It's part of an effort called LinkNYC. It's described as a first-of-its-kind communications network designed to bring fast municipal Wi-Fi to millions of New Yorkers and tourists at no cost. The network is being fleshed out through five boroughs at no cost to taxpayers. Instead, it will general hundreds of millions of dollars in revenue for New York over the next 12 years primarily through advertising.
New York is converting old phone booths into free Wi-Fi hotspots and digital hubs
Workers can already be seen installing LinkNYC hubs in certain parts of New York, The goal is to install around 7,500 hubs throughout the city, each of which will replace a telephone booth. Converted hubs will not only serve as Wi-Fi hotspots, but will also be equipped with USB ports for charging mobile devices, touchscreens for browsing the web, and big size displays to serve up advertisements. In addition, users will be able to make free phone calls to anywhere in the U.S. using the integrated tablet and microphone (you can plug in your headphones for more privacy).

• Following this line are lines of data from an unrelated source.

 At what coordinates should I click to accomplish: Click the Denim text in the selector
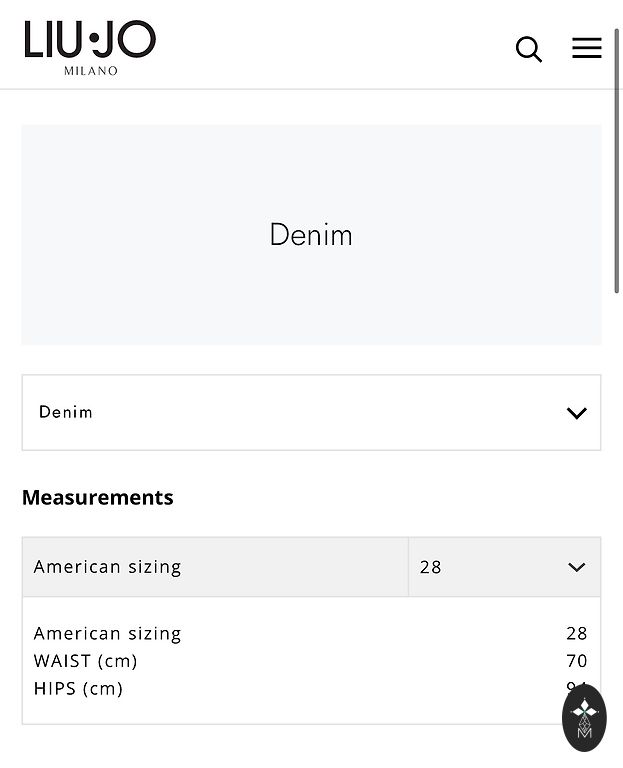tap(66, 412)
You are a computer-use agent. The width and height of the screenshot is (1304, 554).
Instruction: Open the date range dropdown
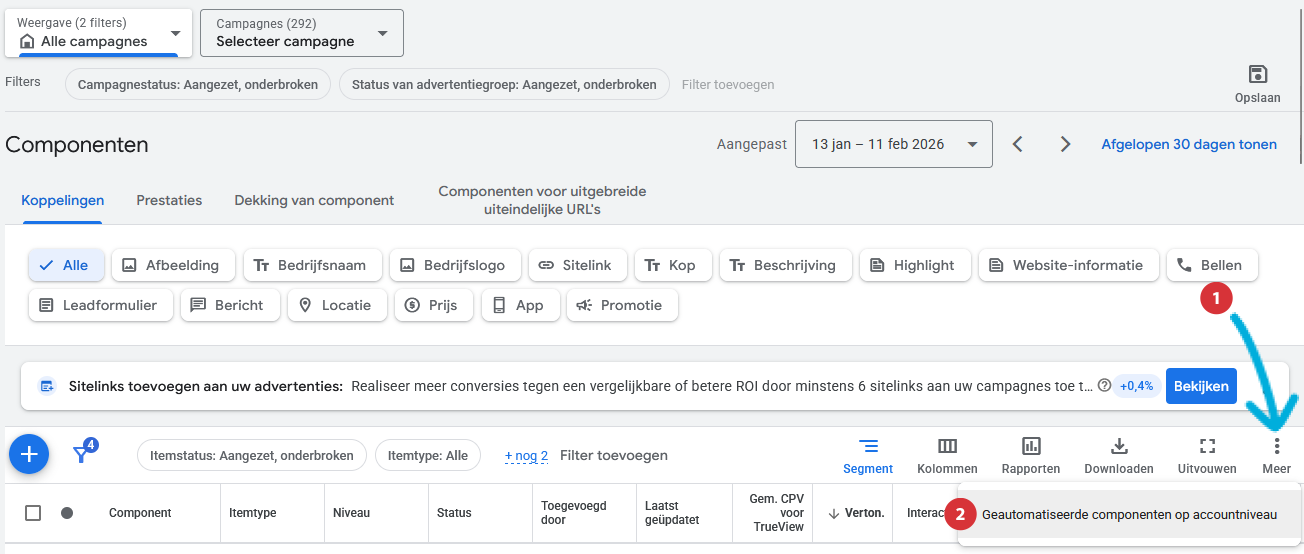[893, 144]
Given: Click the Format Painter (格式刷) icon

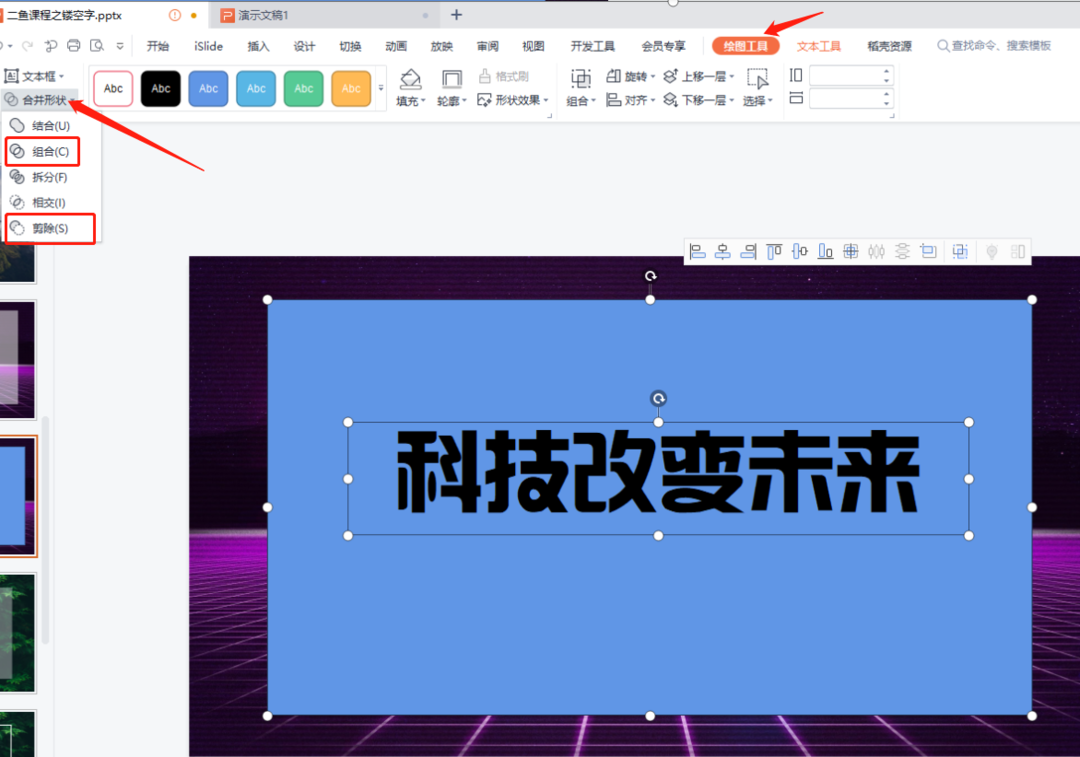Looking at the screenshot, I should 485,76.
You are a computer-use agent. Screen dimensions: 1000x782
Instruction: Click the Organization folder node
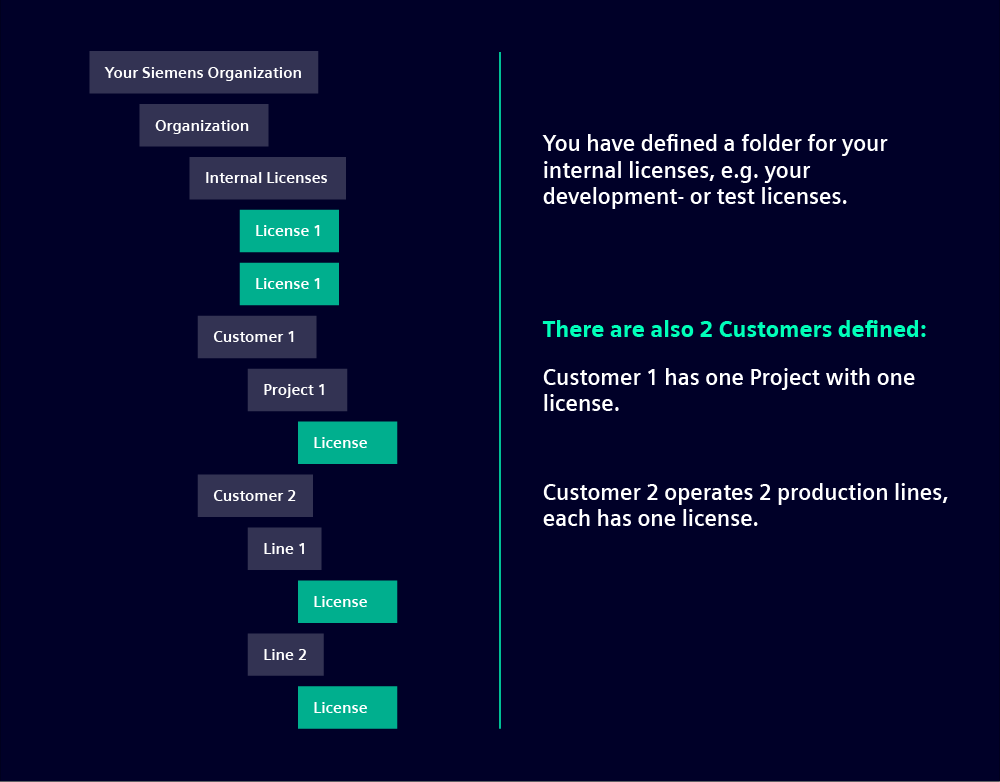203,125
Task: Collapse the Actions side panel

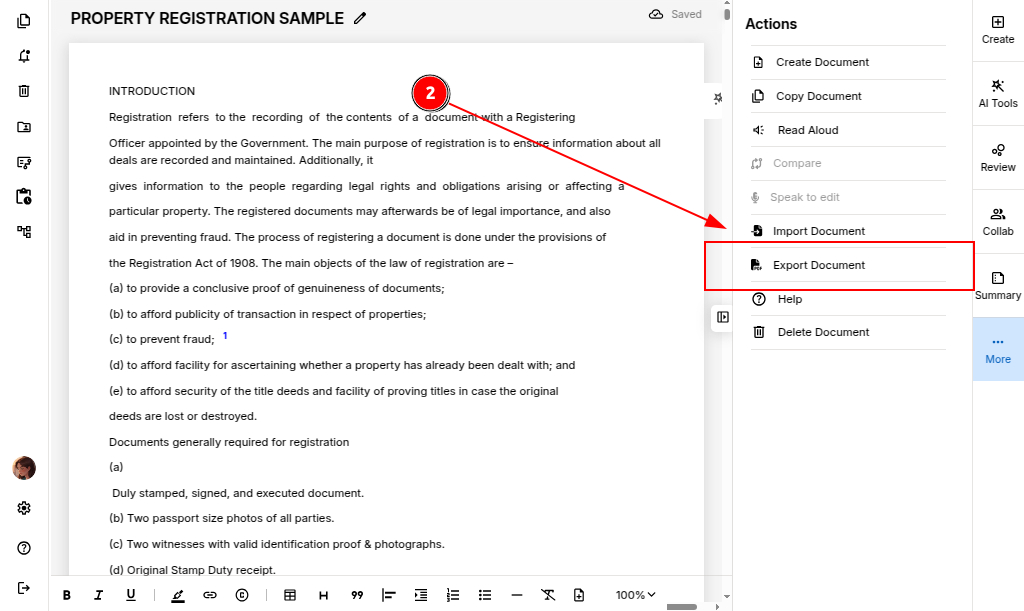Action: point(723,317)
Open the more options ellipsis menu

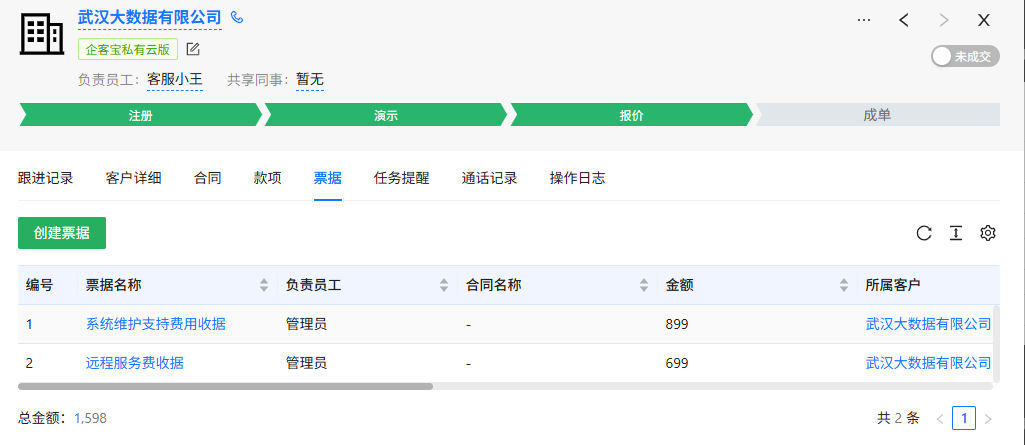(864, 20)
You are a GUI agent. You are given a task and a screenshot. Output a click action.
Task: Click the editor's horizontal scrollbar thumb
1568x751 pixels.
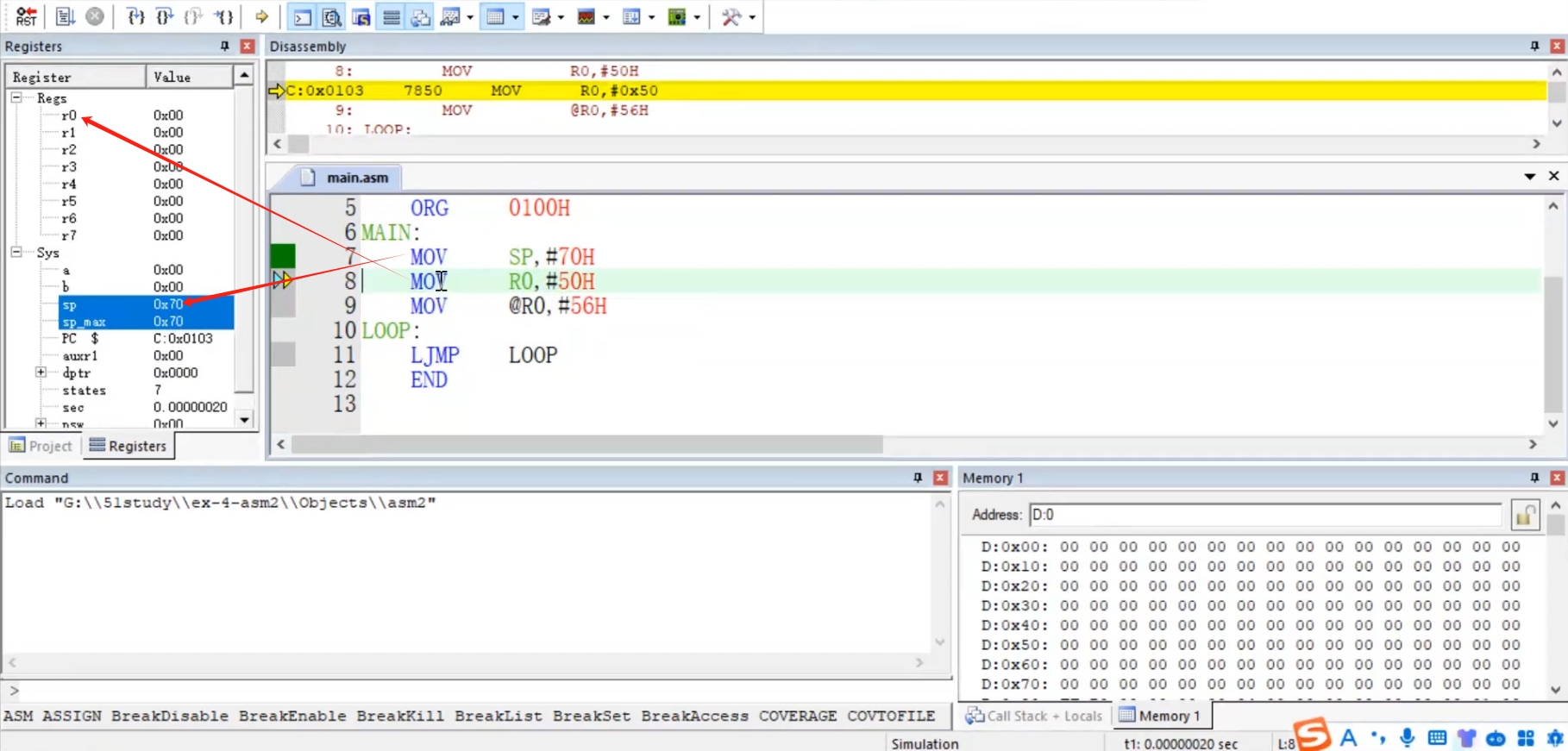(x=586, y=444)
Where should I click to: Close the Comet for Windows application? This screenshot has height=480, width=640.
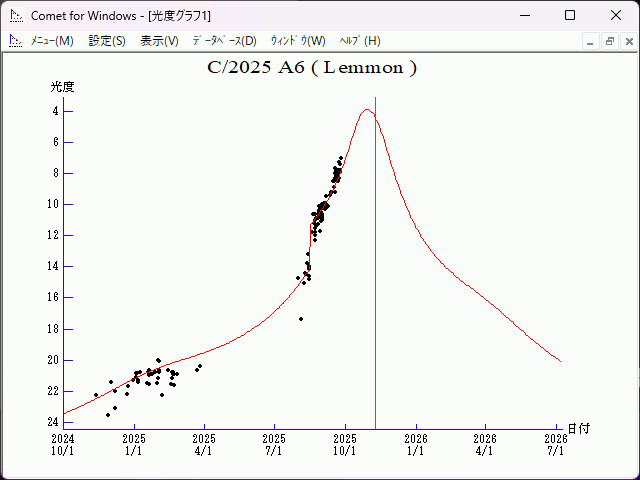click(615, 15)
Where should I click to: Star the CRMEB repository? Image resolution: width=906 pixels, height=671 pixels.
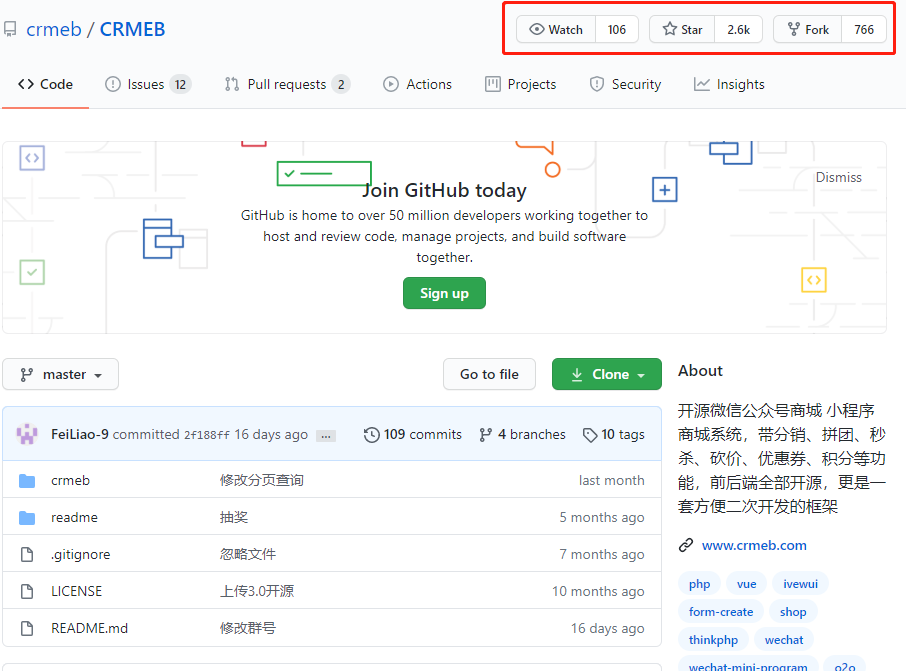pos(681,29)
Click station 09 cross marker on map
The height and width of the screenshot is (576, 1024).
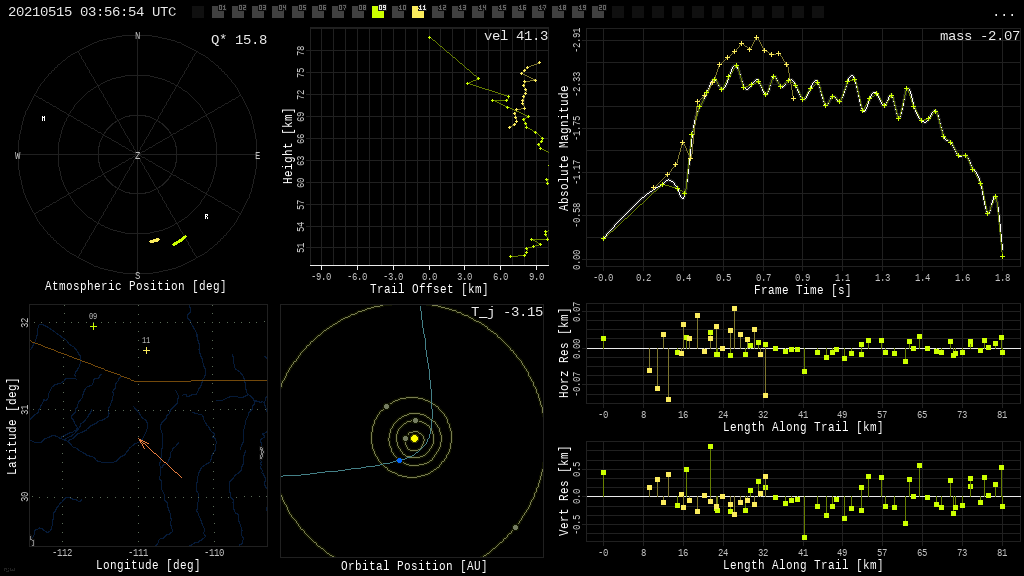click(x=93, y=326)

As for wireless speeds, officials claim LinkNYC's gigabit Wi-Fi is up to 100 times faster than the average public Wi-Fi that's available in parks and cafes. It also promises to be much faster than 4G LTE connections, provided you're within 150 feet of a Link.
Though construction has already begun, there will be an initial beta phase to try out some of the features and provide feedback. After that, LinkNYC will roll out additional apps an services over the next few months and "on an ongoing basis over the next several years."